_Exercise directions_
Convert the data into a numbered list with blank lines dropped, beginning at the line that contains "Identify the location" and continuing through the end of the data. Leave the pictures out of the answer.

_Dataset_

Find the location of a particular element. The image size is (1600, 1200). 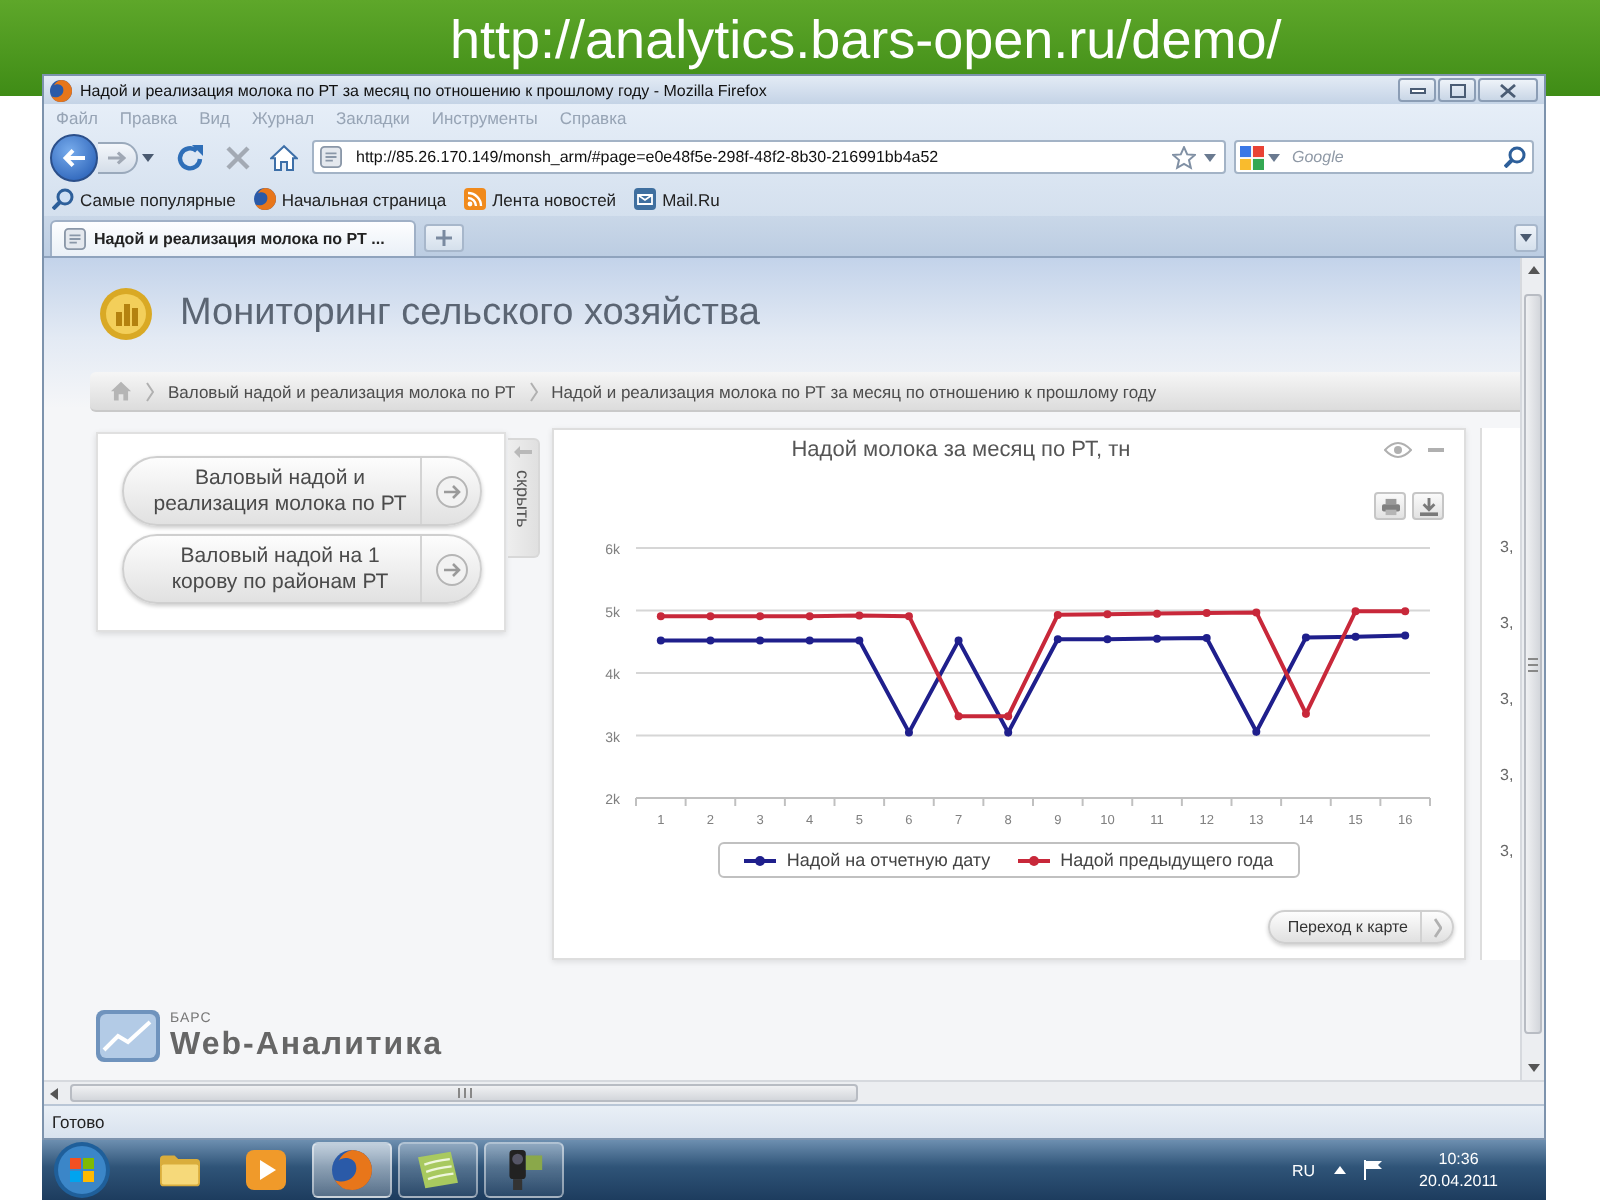

new-tab-button is located at coordinates (444, 238).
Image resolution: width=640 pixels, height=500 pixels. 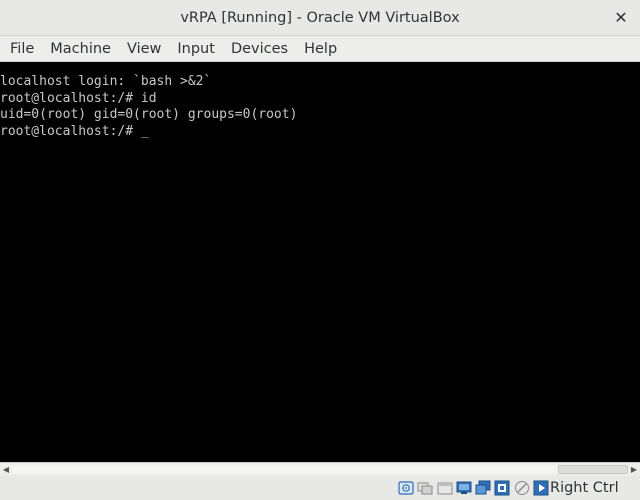 What do you see at coordinates (196, 49) in the screenshot?
I see `menu-input: Input` at bounding box center [196, 49].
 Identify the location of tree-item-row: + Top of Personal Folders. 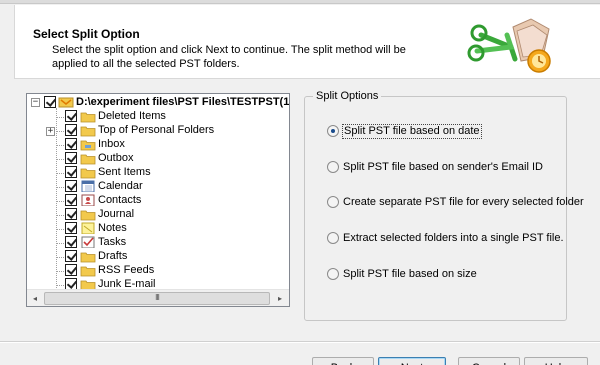
(158, 131).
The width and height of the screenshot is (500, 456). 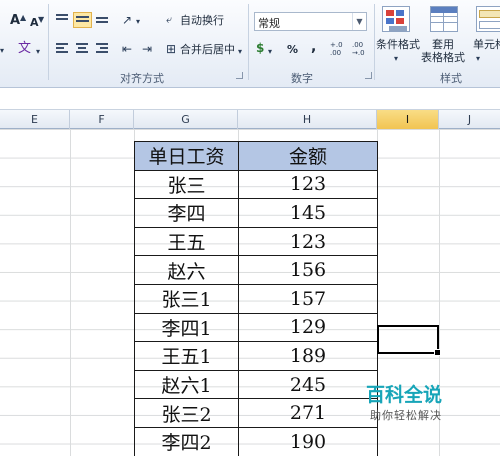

_Answer to the problem_
1.  Identify the location of tree-item-row: + Top of Personal Folders. 
2. (158, 131).
3. The width and height of the screenshot is (500, 456). 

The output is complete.